All is right again in Netflix's world.
After whiffing in Q2, Netflix Inc. (Nasdaq: NFLX) soundly beat its subscriber forecast in Q3, causing shares to rise more than 11% in after-hours trading Tuesday.
Aided by its slate of original programming, Netflix said its global subscriber base surpassed 130 million paid subs, and 137 million overall (free-plus-paid).
Netflix added 1.09 million total subs to its US base for a total of 58.46 million while adding 5.87 million internationally, extending that total to 78.64 million.
Netflix continues to have trouble getting a grip on the ebb and flow of its global subscription business. While Netflix's Q2 results missed expectations, it underestimated Q3 results, as total net adds of 7 million subscribers, up 31% from a year ago, was well above its forecast of 5 million for the period. Netflix's Q3 subscriber results were a record for the OTT service. (See Netflix Is Growing, but Don't Ask by How Much.)
In its Q3 letter to shareholders (pdf), Netflix blamed the variance on greater-than-expected customer acquisitions globally, including solid growth in Asia.
For Q4, Netflix is predicting paid net adds of 7.6 million and total net adds of 9.4 million.
And Netflix signaled that there's some change coming with how it reports subscriber results as part of an effort to improve its prediction capabilities. Starting in Q4, it will put more emphasis on paid net adds, noting that those results are "more steady" while totals that factor in free trials tend to skew the numbers.
By way of example, Netflix's Q2 paid net adds was off by 11%, versus a 17% variance for total net additions that were forecast. With that in mind, Netflix will only guide to paid memberships, starting with earnings to be posted in January 2019, and, in 2020, will stop to report its end-of-quarter free trial count.
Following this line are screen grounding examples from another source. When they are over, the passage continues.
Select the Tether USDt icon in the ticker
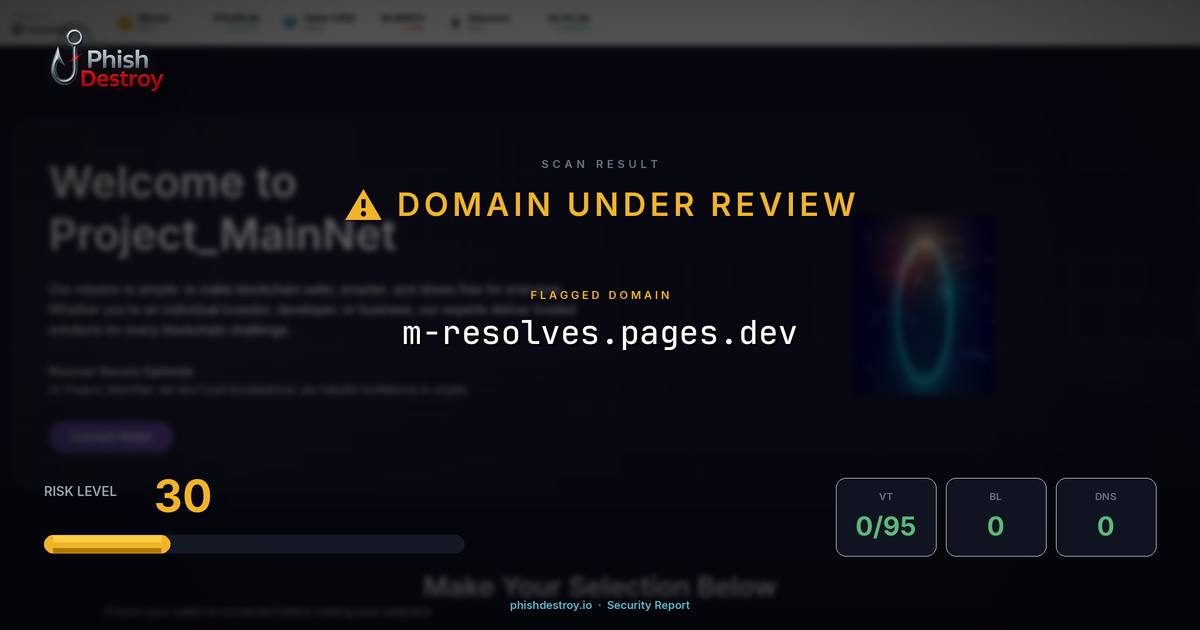 (x=288, y=19)
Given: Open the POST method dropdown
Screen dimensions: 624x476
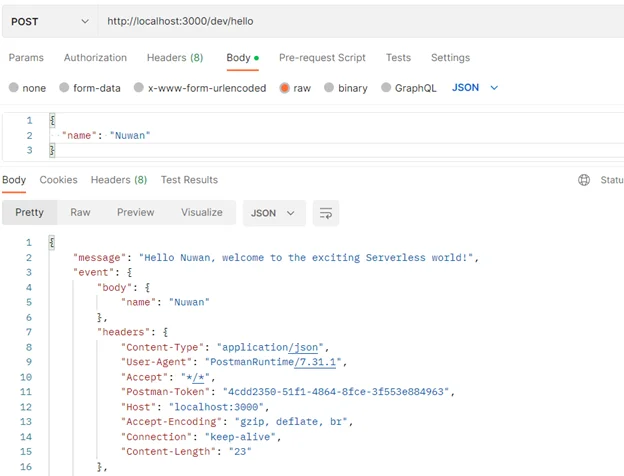Looking at the screenshot, I should (x=48, y=21).
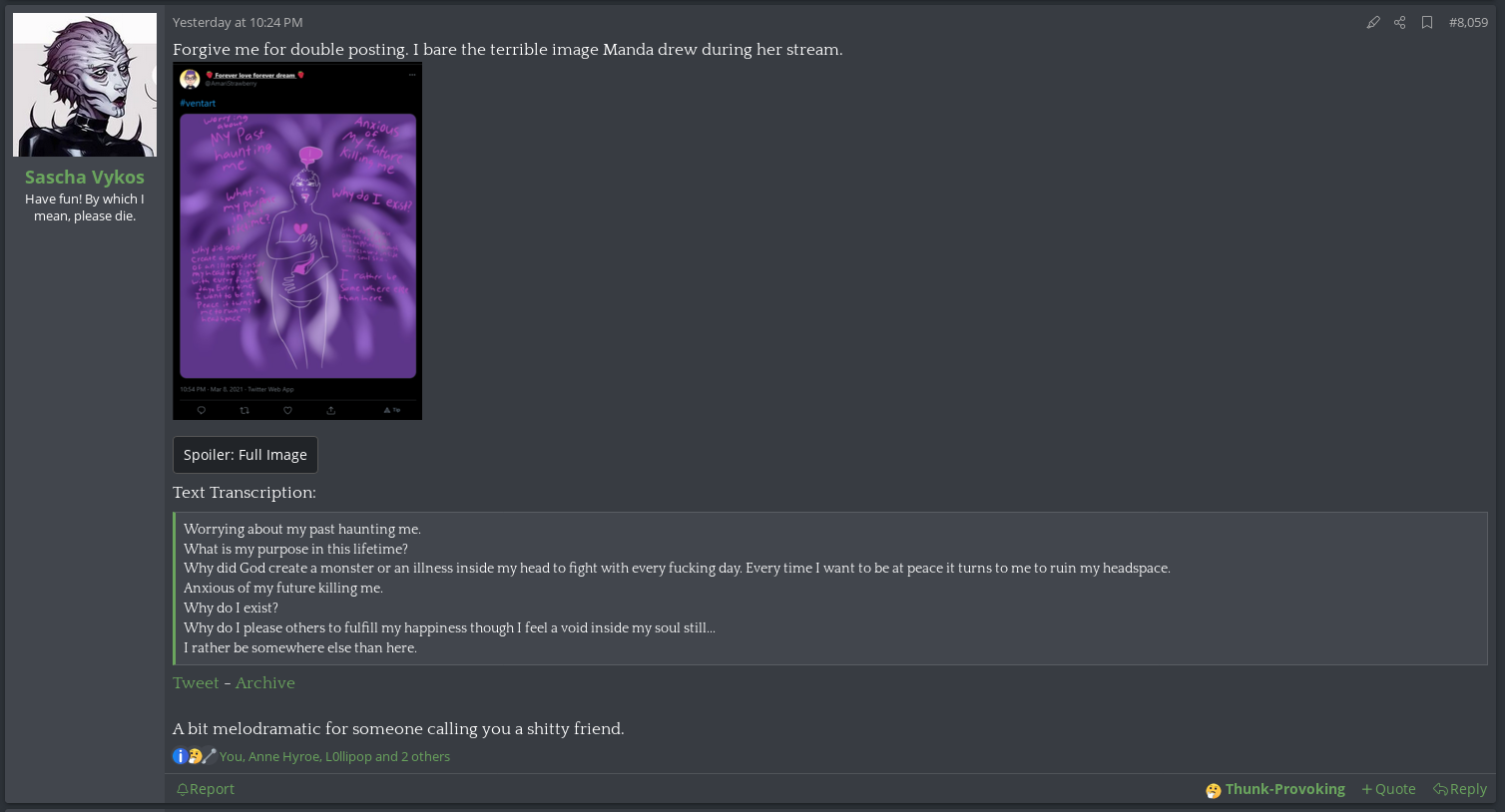Screen dimensions: 1505x812
Task: Show who reacted: You, Anne Hyroe, L0llipop
Action: tap(334, 757)
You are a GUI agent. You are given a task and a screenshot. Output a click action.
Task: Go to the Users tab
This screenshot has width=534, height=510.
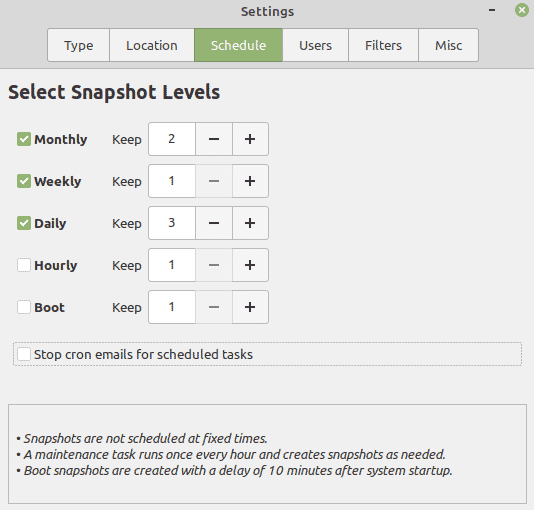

Netflix is also adjusting its content output to comply with some international rules. The European Union is rewriting its audio-visual rules in a way that will eventually require subscription streaming services to devote a minimum of 30% of their catalog to European works.
"We anticipate being able to meet these requirements by evolving our content offering," Netflix said.
"Overall, this was a strong quarter for the company," independent industry analyst Paolo Pescatore noted in his reaction to Netflix's bounce back, adding that Netflix's strong international growth is encouraging.
But he also believes that, despite a return to normalcy, Netflix will need to lean on its growing list of distribution partners, which increasingly include cable operators.
"Normal service has been restored… This was a key quarter for the company following the challenges of the prior one which was a one-off and largely down to seasonality," he said, noting that Netflix, given the rising level of streaming competition it's facing, will need to "rely more than ever on its extensive cable and telco relationships."